# Out of left field



## dochol (Mar 21, 2011)

Yesterday my wife of 11 years told me that she has been feeling tied down for a while now. She says she really enjoys her time alone. She feels that she has never been on her own, and she wonders what that would feel like. When I asked her if she wanted to be married anymore, she stated that she doesn't know.

We met when she was 21 and I was 27. I had been sowing my wild oats for awhile, but she was just out of college. We ended up living together for three years and then got married. We don't have children, just dogs. I cook most of the meals (restaurant background), and do most of the cleaning and all of the financial stuff. We both have good jobs, friends and we are pretty social. We are both pretty free to do anything we want, alone or together. Except sex with someone else.

In the last year she has lost a large amount of weight. This has resulted in her having more energy, wanting more sex and having more confidence. Especially from guys telling her that if she wasn't married they would like to date her.

Anyway, I knew this day would come, and even told her that at some point, because she was only 21, she might want to know what it's like to be "free". However, I guess I didn't see any signs of it, so I put it out of my mind. Big mistake on my part.

We are going to see a marriage therapist, so she can find out what she really wants to do. She also said I would have to make some big changes. And believe me, she will too.

My question to anyone who has been through this. Can a couple stay married when the other one wants to know what it's like to be on their own? I have my doubts.


----------



## troy (Jan 30, 2011)

Married to my high school sweetheart and on the verge of ending our marriage after bering together 30 years - married 23.

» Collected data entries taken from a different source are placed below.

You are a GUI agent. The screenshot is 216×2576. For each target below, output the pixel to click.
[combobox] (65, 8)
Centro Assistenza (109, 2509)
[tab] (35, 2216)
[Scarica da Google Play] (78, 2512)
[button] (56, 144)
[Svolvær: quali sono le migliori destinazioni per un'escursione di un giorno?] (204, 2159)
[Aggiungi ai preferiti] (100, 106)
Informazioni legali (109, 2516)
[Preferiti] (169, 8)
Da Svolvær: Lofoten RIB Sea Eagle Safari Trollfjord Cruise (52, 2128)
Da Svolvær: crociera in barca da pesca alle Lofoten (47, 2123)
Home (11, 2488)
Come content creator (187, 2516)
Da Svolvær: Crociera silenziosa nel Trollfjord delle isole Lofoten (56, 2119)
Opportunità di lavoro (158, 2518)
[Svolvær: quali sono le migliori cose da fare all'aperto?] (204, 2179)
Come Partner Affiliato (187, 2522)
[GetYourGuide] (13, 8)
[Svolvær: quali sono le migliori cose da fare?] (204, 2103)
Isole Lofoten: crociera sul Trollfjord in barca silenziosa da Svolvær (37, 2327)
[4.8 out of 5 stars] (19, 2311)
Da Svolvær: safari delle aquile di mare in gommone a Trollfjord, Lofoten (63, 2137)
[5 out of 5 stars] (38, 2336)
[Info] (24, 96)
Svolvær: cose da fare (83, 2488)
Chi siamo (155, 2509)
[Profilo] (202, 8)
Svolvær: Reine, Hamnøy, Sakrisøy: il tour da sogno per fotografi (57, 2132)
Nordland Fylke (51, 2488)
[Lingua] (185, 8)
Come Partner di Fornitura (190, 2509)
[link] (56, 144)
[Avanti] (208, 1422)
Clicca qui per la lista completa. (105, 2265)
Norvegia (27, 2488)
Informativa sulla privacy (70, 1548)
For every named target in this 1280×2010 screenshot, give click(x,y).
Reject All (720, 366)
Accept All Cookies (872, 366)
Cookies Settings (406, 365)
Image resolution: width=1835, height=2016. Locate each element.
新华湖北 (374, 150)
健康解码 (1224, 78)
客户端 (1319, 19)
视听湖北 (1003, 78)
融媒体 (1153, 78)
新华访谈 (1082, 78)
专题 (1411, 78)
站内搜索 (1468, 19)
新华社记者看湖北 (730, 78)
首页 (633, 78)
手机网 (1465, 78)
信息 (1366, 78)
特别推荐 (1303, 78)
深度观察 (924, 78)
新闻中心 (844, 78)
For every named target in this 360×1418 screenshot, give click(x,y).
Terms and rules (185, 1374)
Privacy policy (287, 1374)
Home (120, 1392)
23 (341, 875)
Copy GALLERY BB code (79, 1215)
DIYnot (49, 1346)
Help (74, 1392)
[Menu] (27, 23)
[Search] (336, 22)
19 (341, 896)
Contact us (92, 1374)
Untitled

We both did not get a chance to be "free" before being married, and this has bothered both of us for some time. In fact, I this issue has a lot to do with us drifting apart over the years, and soon will be going our separate ways.

You were free for a while and you know that this gets old real quick, so you do NOT want to give up on your marriage knowing this part of life is not as appealing as it may seem (grass is greener on the other side of the fence).

Do the counseling, and hopefully you get good counselor; I did not. Learn as much as you can about love, marriage, relationships, women, etc. Hang out on this site. There is a wealth of experience here; people who have walked the walk, not just talk the talk.

Give it a really good try, and this means making changes on both sides as you are intending to do. If she still has the desire to be free after all of this, then set her free. She will be unhappy if she wants to go but feel forced to stay with you for whatever reason.

In your case, "Live and let live; love and let love" is an appropriate philosophy. Good luck.


----------



## dochol (Mar 21, 2011)

Hey, thank you for the advice. It's nice to know that there are other people going through the same.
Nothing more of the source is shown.